I would like to get an element from a frozenset (without modifying it, of course, as frozensets are immutable). The best solution I have found so far is:

s = frozenset(['a'])
iter(s).next()

which returns, as expected:

'a'

In other words, is there any way of 'popping' an element from a frozenset without actually popping it?

7
  • 4
    I think your method is as good as any. If you want a random element you might check out random.sample(fset, 1).
    – bbayles
    Jul 23, 2013 at 4:52
  • Why do you want to pop the element, because it's arbitrary?
    – martineau
    Jul 23, 2013 at 5:16
  • 1
    I just want to get some arbitrary element from a frozenset. I shouldn't have used the word pop since the set remains unchanged. It is similar to peeking the first element of a stack without popping it.
    – ablondin
    Jul 23, 2013 at 5:32
  • 1
    That's what I use (but with the next builtin instead of the method). Jul 23, 2013 at 5:58
  • 1
    Don't use the method .next(). There is a next() built-in function since at least python2.6 and using it means that your code will work also in python3 where the next method was renamed __next__.
    – Bakuriu
    Jul 23, 2013 at 9:32

4 Answers 4

24

If you know that there is but one element in the frozenset, you can use iterable unpacking:

s = frozenset(['a'])
x, = s

This is somewhat a special case of the original question, but it comes in handy some times.

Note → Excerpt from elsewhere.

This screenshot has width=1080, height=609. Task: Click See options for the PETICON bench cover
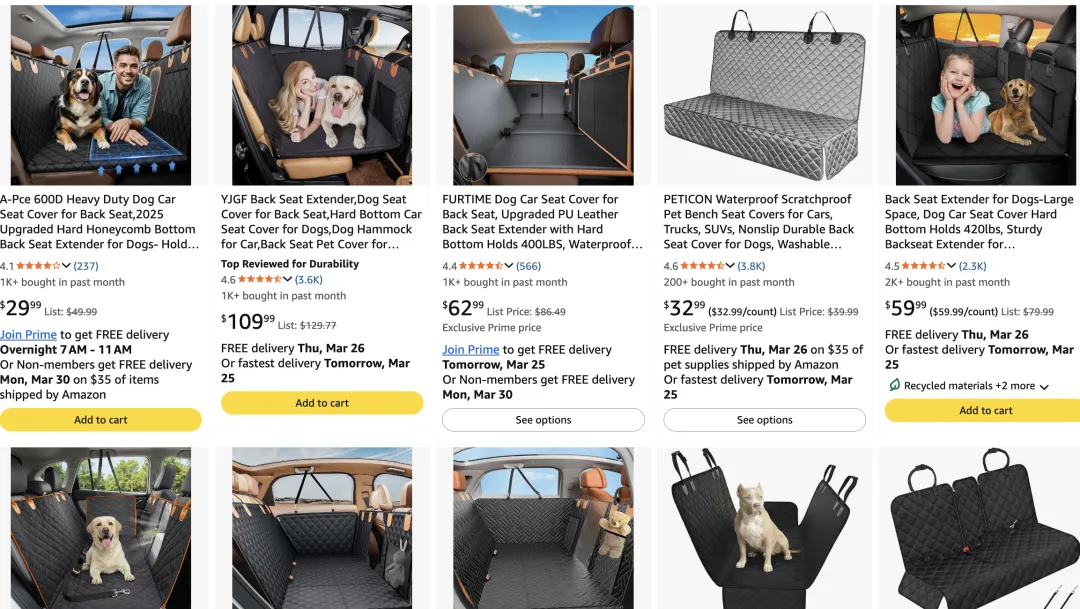pos(764,420)
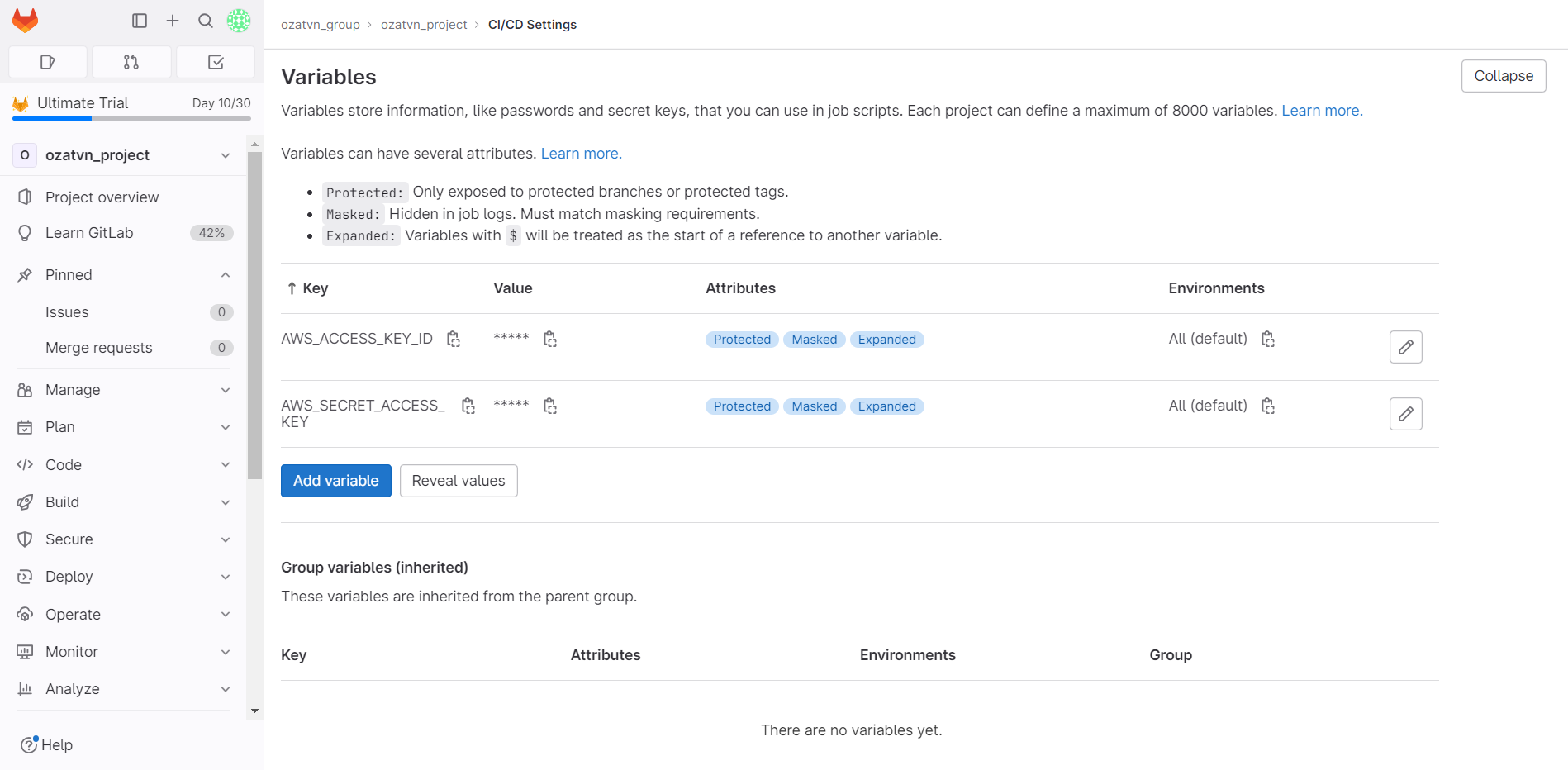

If you have a lot of these to do it might be faster than next(iter..:

>>> timeit.timeit('a,b = foo', setup='foo = frozenset(range(2))', number=100000000)
5.054765939712524
>>> timeit.timeit('a = next(iter(foo))', setup='foo = frozenset(range(2))', number=100000000)
11.258678197860718
2
  • ValueError: too many values to unpack on set with multiple elements.
    – A T
    Dec 27, 2016 at 16:19
  • 2
    as said, this only works with exactly one element in the frozenset. Jan 10, 2017 at 16:29
20

(Summarizing the answers given in the comments)

Your method is as good as any, with the caveat that, from Python 2.6, you should be using next(iter(s)) rather than iter(s).next().

If you want a random element rather than an arbitrary one, use the following:

import random
random.sample(s, 1)[0]

Here are a couple of examples demonstrating the difference between those two:

>>> s = frozenset("kapow")
>>> [next(iter(s)) for _ in range(10)]
['a', 'a', 'a', 'a', 'a', 'a', 'a', 'a', 'a', 'a']
>>> import random
>>> [random.sample(s, 1)[0] for _ in range(10)]
['w', 'a', 'o', 'o', 'w', 'o', 'k', 'k', 'p', 'k']
2
12

You could use with python 3:

>>> s = frozenset(['a', 'b', 'c', 'd'])
>>> x, *_ = s
>>> x
'a'
>>> _, x, *_ = s
>>> x
'b'
>>> *_, x, _ = s
>>> x
'c'
>>> *_, x = s
>>> x
'd'
0
1

Using list:

list_ = list(frozenset("Benyamin"))

Using generator:

def get_frozenset_elements(frozen_set):
    for i in frozen_set:
        yield i

gen_ = get_frozenset_elements(frozenset("Benyamin"))
next(gen_)
next(gen_)
next(gen_)
...

Using iterator:

iter_ = iter(frozenset("Benyamin"))
next(gen_)
next(gen_)
next(gen_)
...

[NOTE]:

Difference between Python's Generators and Iterators

1
  • 1
    The first of these is just a complicated way to write list(my_frozenset), which is quite wasteful for large sets. The second is just a complicated way to write next(iter(my_frozenset)), which is already the accepted answer.